NVlabs / SPADE

Semantic Image Synthesis with SPADE
https://nvlabs.github.io/SPADE/
Other
7.58k stars 987 forks source link

Image translation with SPADE? #112

Open kex243 opened 4 years ago

kex243 commented 4 years ago

Is there any way to not to use the label_img and just to make image to image translation with SPADE? Pix2pixHD has option -label_nc 0, but it is no avaliable here, cuases error. I mean paired aligned dataset. Thanks.

Williamlizl commented 3 years ago

HA, I also face the same question.If label_nc 0,it would be:

IndexError: index 0 is out of bounds for dimension 0 with size 0

kex243 commented 3 years ago

I was interested in this since I heard about SPADE. Now I had some time with code and can say something interesting. 1) It was possible run the code on the RGB to RGB images. It runs on windows, clean conda env, with setup of 3.7 python, 1.8 pytorch and all req according to txt file + it asked to download sync_batchnorm folder into networks folder before running even with 1 videocard.
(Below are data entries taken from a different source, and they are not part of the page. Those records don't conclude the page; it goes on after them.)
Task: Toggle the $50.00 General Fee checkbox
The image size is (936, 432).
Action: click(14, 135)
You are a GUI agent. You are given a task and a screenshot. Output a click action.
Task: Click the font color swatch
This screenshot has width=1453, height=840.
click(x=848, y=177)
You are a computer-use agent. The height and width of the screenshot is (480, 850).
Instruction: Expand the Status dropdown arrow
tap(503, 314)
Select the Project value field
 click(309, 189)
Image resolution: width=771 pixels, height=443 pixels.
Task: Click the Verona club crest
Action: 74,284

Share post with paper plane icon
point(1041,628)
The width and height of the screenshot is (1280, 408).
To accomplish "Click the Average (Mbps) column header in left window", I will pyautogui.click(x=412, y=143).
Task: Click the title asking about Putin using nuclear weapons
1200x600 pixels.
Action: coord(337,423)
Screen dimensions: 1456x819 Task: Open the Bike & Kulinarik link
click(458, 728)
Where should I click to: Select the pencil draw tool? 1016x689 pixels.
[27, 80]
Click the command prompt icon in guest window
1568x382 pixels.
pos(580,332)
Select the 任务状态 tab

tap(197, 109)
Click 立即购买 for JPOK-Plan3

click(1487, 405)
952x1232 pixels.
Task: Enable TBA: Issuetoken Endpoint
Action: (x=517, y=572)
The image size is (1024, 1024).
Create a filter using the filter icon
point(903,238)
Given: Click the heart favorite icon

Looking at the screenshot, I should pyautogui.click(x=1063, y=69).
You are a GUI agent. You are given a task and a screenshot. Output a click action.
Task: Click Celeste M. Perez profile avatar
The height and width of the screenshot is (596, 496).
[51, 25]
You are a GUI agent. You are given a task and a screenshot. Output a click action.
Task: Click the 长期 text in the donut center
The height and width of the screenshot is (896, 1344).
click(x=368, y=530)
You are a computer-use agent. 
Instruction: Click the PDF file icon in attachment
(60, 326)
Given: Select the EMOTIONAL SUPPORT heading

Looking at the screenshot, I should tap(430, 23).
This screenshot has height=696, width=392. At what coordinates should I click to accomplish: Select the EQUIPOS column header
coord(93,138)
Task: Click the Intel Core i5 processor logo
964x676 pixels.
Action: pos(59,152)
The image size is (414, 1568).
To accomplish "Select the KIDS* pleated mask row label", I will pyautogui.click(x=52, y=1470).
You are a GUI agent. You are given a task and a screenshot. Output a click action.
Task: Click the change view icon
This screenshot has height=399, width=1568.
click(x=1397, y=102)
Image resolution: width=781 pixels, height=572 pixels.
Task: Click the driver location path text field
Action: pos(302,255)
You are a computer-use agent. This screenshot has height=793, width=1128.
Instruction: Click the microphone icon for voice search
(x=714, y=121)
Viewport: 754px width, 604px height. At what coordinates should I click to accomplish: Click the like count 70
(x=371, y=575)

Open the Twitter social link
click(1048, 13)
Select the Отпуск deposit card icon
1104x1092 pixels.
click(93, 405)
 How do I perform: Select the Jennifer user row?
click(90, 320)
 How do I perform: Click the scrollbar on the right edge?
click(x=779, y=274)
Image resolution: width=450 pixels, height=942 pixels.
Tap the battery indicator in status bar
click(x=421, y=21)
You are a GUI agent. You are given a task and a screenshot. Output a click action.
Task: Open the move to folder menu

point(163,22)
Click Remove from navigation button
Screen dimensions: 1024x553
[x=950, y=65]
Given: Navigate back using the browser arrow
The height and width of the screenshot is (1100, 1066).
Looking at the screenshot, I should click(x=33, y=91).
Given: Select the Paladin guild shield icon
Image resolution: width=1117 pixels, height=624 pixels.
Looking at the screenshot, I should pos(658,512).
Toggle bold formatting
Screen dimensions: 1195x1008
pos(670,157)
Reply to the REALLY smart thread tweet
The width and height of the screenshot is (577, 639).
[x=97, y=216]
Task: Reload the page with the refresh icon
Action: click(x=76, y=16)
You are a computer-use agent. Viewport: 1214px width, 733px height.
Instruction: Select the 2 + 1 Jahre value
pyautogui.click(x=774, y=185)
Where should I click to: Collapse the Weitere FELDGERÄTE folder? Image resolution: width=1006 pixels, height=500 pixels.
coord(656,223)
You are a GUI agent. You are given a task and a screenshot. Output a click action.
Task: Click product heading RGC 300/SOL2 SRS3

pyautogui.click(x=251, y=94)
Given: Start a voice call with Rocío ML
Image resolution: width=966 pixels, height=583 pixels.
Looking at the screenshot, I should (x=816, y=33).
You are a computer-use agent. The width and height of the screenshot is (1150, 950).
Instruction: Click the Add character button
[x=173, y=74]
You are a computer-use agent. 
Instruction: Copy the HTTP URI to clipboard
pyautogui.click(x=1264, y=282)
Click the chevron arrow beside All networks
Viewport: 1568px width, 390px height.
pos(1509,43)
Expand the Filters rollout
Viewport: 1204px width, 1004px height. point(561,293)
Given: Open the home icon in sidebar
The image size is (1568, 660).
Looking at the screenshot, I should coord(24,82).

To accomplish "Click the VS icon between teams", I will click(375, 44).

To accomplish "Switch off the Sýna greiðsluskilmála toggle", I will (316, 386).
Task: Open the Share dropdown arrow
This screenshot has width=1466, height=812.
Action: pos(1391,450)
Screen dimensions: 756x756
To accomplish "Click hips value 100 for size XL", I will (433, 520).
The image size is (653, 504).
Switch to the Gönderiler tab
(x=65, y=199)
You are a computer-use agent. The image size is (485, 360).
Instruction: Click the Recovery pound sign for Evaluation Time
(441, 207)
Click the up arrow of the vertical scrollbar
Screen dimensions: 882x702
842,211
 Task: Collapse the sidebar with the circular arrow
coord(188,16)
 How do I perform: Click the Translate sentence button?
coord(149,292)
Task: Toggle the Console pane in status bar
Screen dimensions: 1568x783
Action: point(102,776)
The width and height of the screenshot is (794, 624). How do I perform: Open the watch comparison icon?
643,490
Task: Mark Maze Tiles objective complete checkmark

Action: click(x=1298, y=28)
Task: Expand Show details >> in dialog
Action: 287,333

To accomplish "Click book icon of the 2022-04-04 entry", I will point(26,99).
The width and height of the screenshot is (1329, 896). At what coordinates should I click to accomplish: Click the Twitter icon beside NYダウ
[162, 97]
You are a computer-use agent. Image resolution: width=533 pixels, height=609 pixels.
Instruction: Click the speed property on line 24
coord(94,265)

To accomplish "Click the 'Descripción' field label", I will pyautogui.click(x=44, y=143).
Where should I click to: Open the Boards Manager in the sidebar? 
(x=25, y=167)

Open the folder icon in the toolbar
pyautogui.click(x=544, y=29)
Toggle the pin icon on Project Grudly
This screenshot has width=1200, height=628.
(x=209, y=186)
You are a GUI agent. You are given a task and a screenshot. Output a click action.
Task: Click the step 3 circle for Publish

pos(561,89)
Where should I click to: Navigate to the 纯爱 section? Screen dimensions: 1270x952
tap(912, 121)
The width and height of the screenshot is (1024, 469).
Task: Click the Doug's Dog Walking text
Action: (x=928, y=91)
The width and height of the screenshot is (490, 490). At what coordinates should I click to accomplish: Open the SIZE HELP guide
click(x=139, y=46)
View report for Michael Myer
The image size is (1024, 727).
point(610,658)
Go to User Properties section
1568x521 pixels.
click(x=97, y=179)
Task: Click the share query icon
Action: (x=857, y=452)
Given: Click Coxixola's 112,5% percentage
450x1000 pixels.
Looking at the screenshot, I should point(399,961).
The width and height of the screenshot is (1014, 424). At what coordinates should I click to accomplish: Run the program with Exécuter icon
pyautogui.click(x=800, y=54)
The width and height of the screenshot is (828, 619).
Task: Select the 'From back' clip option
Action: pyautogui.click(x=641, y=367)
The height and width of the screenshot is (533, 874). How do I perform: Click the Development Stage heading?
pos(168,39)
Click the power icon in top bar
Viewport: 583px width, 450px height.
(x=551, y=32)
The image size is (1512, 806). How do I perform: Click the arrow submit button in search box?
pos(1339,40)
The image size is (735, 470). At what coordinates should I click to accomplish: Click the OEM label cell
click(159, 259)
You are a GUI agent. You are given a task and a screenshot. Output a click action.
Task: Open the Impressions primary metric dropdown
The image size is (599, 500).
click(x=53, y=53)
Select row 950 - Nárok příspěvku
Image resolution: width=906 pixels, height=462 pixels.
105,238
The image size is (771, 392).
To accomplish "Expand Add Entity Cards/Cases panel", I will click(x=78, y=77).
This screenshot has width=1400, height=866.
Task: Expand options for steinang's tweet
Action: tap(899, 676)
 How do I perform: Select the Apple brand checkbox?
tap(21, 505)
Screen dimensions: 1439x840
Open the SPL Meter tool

If someone needs more info about soft n hard I'll provide it. 2) Options to train is --batchSize 1 or 2 for two vidoecards, it works on windows --gpu_ids (0 or 1 or both), --contain_dontcare_label --label_nc 512 . Without two last parameters it won't run. Why 512 ? IDK Just trying to scale size of model into 8gb memory and it started to work, it doesnt work for me if it is 256 or 1024 or 0 or 1 and I didnt tried others. I aslo crop images to 256, it doesn fit memory req in other ways. It works with custom dataset that has folders outside of the workfolder, but cocos dataset setup with replacement of files in dataset folders works too. Also, it works with instance maps and without them, if --no_instance is chosen. As I remember, instances were hooked by small dataset and showed its influence on output image. 3) For a small dataset with 3 images only it showed capability to be overfited and to show correct response. Now Im trying to feed it with main dataset of 250k images. For now it has some color issues with first epoch, but it reminded me results of my first attempts to train on original pix2pix- it has the same color issues with firts epochs, hope it will be generalised. At least small dataset had no issues with color and forms after 200 epochs. Seems initialisation helps, which pix2pixHD lacks. It also has some issues with input image in results html folder, probably because of vectorising output image or marking original input files in the code, still looking how to fix it. But it doesn have any affect on result. Model G weight is 400 mb, not sure if it has same affect from input size as pix2pixHD has. Memory consumption for both cards are about 7 gb. Bottleneck is my HD drive, it would be better to use SSD for dataset at least for batch > 1.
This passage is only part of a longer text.